Cargan con una historia triste y de abandono, lejos de lo que debería ser transitar la infancia. Hoy tienen 11 y 13 años, y su madre dejó la casa donde vivían, en San Martín de los Andes, hace diez años; su padre fue recientemente encarcelado acusado de abusar de su hija de 15. Ella, la hermana de los chicos, pudo escaparse de la casa, de ese infierno de ser abusada desde los 6 por su propio padre. Vivía en un hogar de tránsito y el año pasado pudo abrir su más íntima y oscura realidad: animarse a contar sobre los abusos que sufrió.
Hace unos días, un vecino de la localidad cordillerana alertó de que los chicos vivían solos en una casa del barrio Chacra 32. En la denuncia que presentó en la comisaría, el hombre aseguró que se estaba violando la Ley Provincial 2302 de Protección Integral de Derechos de Niños, Niñas y Adolescentes.
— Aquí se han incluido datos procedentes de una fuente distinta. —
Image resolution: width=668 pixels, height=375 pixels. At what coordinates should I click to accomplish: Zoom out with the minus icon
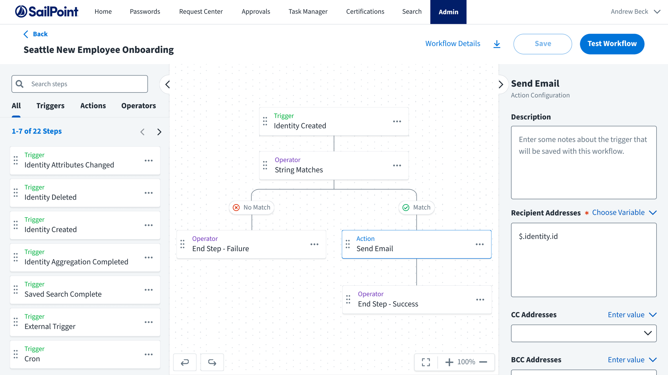pyautogui.click(x=483, y=362)
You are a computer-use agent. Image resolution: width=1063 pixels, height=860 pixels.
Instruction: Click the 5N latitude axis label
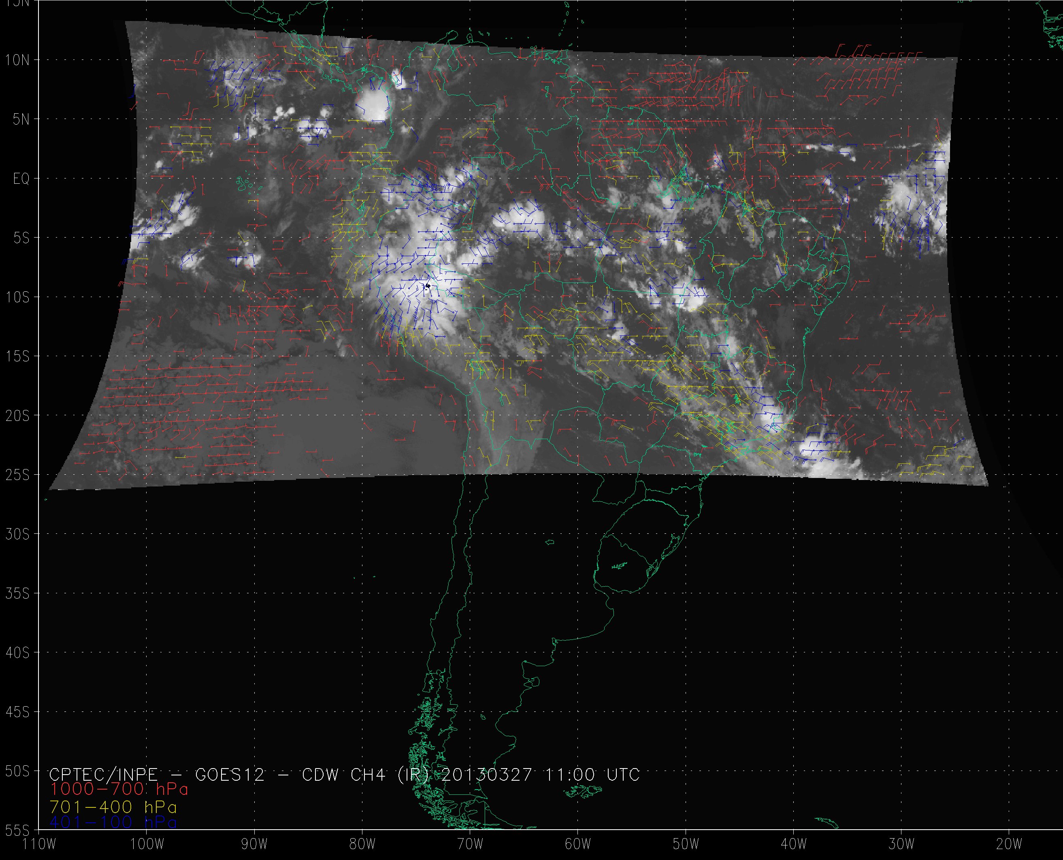pyautogui.click(x=21, y=119)
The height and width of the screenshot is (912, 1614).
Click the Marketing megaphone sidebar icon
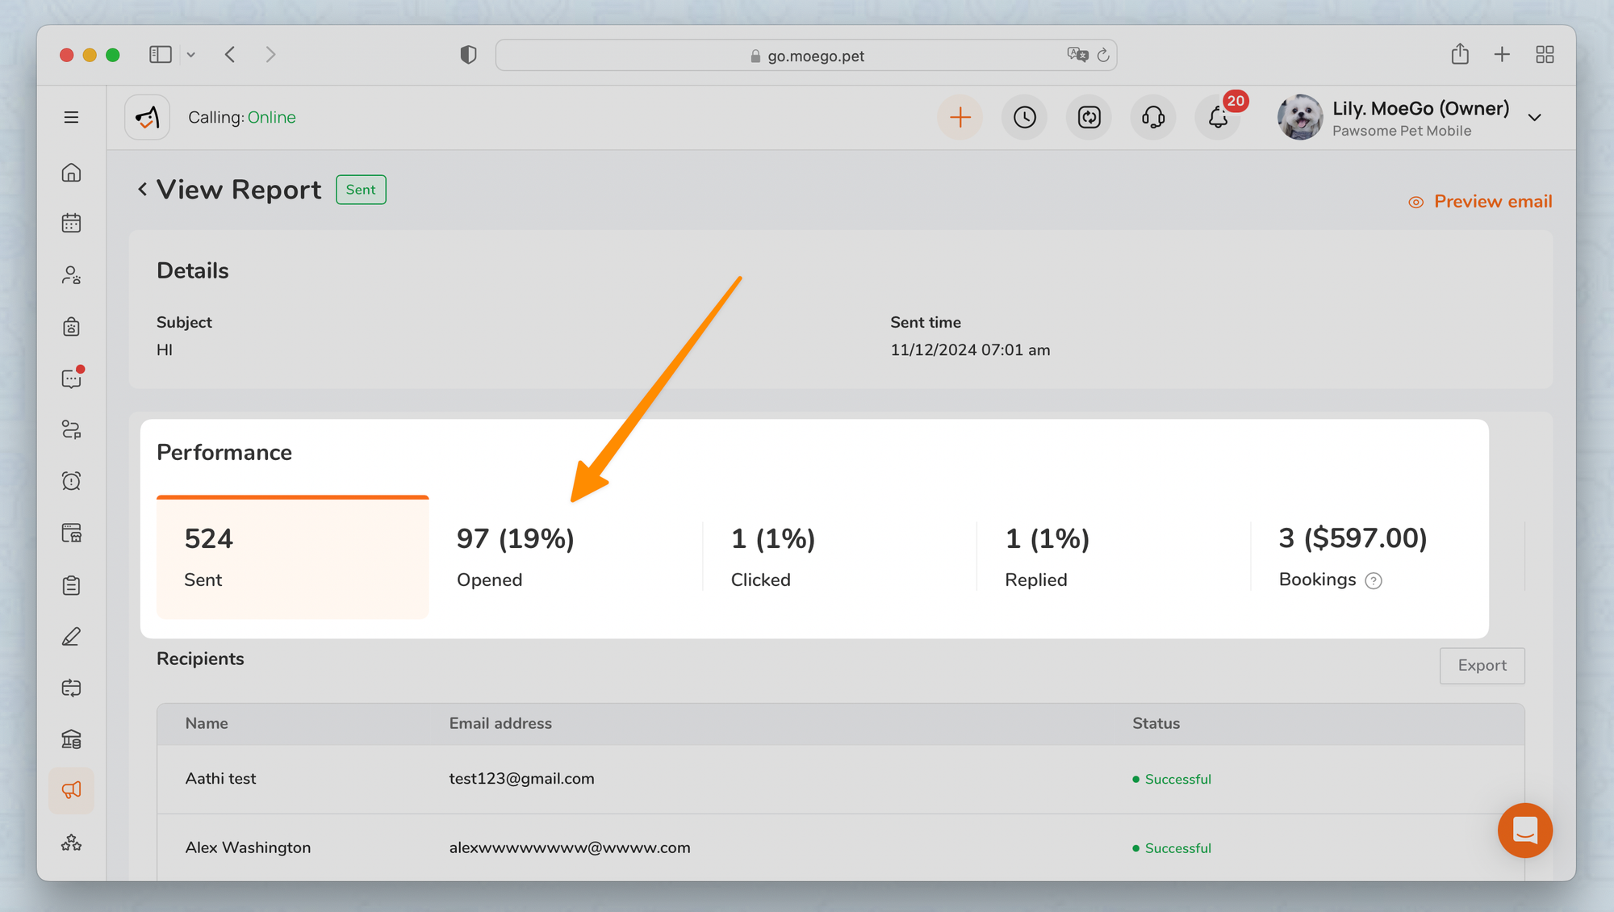(x=71, y=790)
Durante todo este tiempo, el Estado llevó adelante “soluciones provisorias” para los menores, como la asistencia por turnos de acompañantes. Faltaba, claro, una solución definitiva, una decisión concreta para resolver el drama de los menores, que además no tenían ningún vínculo familiar que los contuviera y se pudiera hacer cargo de la situación.
Ayer, referentes del ámbito de la salud, de la Justicia, de desarrollo social se reunieron para analizar y dar una respuesta a la compleja situación. Se acordó que un matrimonio, el mismo que los cuidaba transitoriamente por las noches, se mudará a la casa de los chicos para comenzar una convivencia con ellos. La posibilidad que tienen estos chicos -que hasta ayer estaban en vulnerabilidad- de ser contenidos por esta familia puede transformarles la vida. Y están a tiempo.